A. A. The complainants' allegations

A. A. The complainants' allegations
  1. 79. The allegations still pending refer to a resolution of the Executive of June 1963 interfering with the Confederation of Labour of the Republic of Panama (C.T.R.P.), on which point the Governing Body, upon the recommendation of the Committee, formulated in paragraph 108 of the 79th Report (November 1964), invited the Government to supply detailed observations.
  2. 80. That request was repeated at each of the following sessions of the Committee which, at its 44th Session (November 1966), besides recommending the Governing Body to request the Government once again to send these observations, decided to communicate directly with the C.T.R.P asking for information on the present situation.
  3. 81. On the last occasion it examined this case, at its meeting held in February 1967, the Committee had before it a communication dated 12 January 1967, the Government stating that it would do everything in its power to send the observations in question to the I.L.O as soon as possible. The Committee moreover noted that no reply whatsoever had been received to the communication sent to the complainants for the purpose of obtaining additional information.
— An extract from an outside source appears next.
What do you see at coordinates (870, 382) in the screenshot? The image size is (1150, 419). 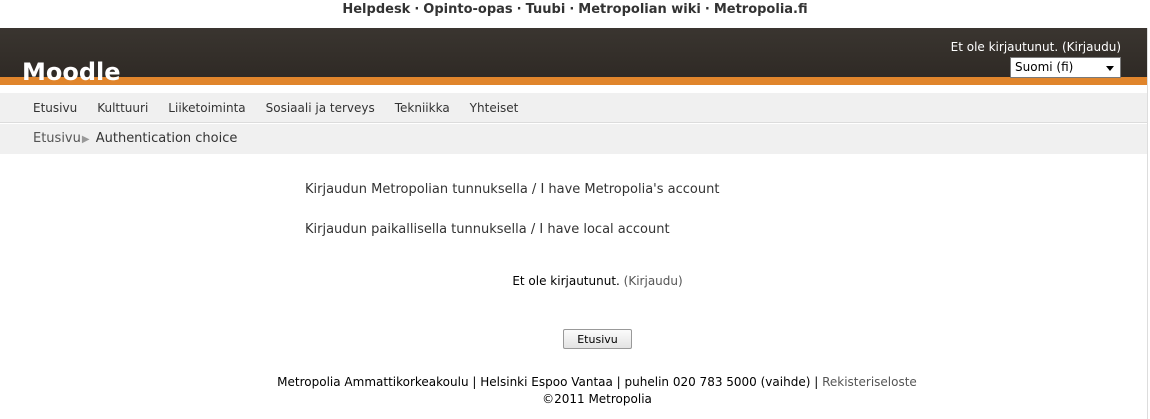 I see `footer-privacy-link: Rekisteriseloste` at bounding box center [870, 382]. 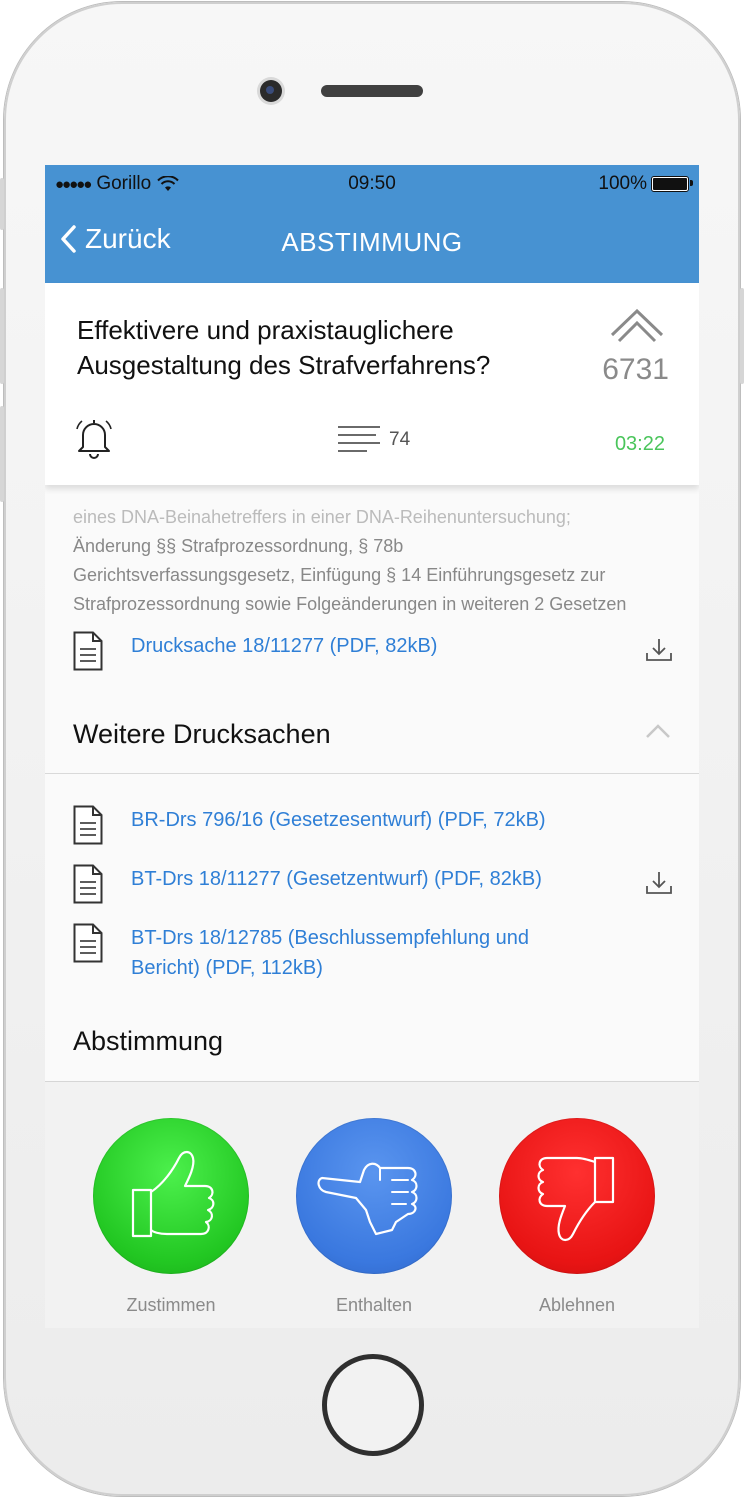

The Committee therefore noted that it had no additional information that would enable it to ascertain, on the one hand, the circumstances and legal grounds invoked for the action affecting the C.T.R.P and which, as the Committee observed at its meeting of November 1964, seemed to constitute an infringement of the provisions of Article 3 of the Freedom of Association and Protection of the Right to Organise Convention, 1948 (No. 87), or, en the other hand, whether the trade union rights that appeared to have been violated had been fully re-established.
  4. 82. In those circumstances the Committee recommended the Governing Body, in paragraph 204 of its 95th Report, to draw the attention of the Government to the importance it had always attached to the provision contained in the aforesaid Convention No. 87 according to which workers' organisations shall have the right to elect their representatives in full freedom and to organise their administration, and the public authorities shall refrain from any interference which would restrict this right or impede the lawful exercise thereof; and to reiterate its request to the Government to furnish as a matter of extreme urgency the detailed observations which it had announced its intention of sending.
  5. 83. That recommendation having been approved by the Governing Body, it was brought to the knowledge of the Government. By a letter dated 9 March 1967 the Government sent to the I.L.O a copy of the communication from the C.T.R.P dated 25 January 1967, the original of which had not been received by the Office, and which contained the reply to the request for additional information made by the Committee to the complainant organisation. The Government confined itself to pointing out that this letter from the C.T.R.P made it clear that the complaint covered the period from June 1963 to December 1964.
  6. 84. In the letter of which the Government supplies a copy, the C.T.R.P reiterates that resolution No. 46 of 5 June 1963 constituted a breach of Convention No. 87 ratified by Panama. According to the letter, from the date of that resolution up to December 1964 the Confederation of Labour of the Republic of Panama had suffered government interference because an official of the Ministry of Labour, Social Welfare and Public Health had been appointed as its President. Moreover, the Government then in power had exceeded its authority by convening the Fourth National Congress of the organisation for the month of December 1964. From that date onwards the C.T.R.P had carried on its activities freely.

B. B. The Committee's conclusions

B. B. The Committee's conclusions
  1. 85. This additional information confirms the Committee's original impression at its meeting of November 1964 that the measure complained of appeared to constitute an infringement of the provisions of Article 3 of Convention No. 87. Nevertheless, the same information shows that the measure in question was taken by a former government and that its effects had ceased in December 1964, the complainant organisation having resumed its activities in full freedom after that date.

The Committee's recommendations

The Committee's recommendations
  1. 86. Consequently, the Committee recommends the Governing Body to note that the government action affecting the Confederation of Labour of the Republic of Panama in June 1963 ended in December 1964, from which time the Organisation has carried on its activities in full freedom.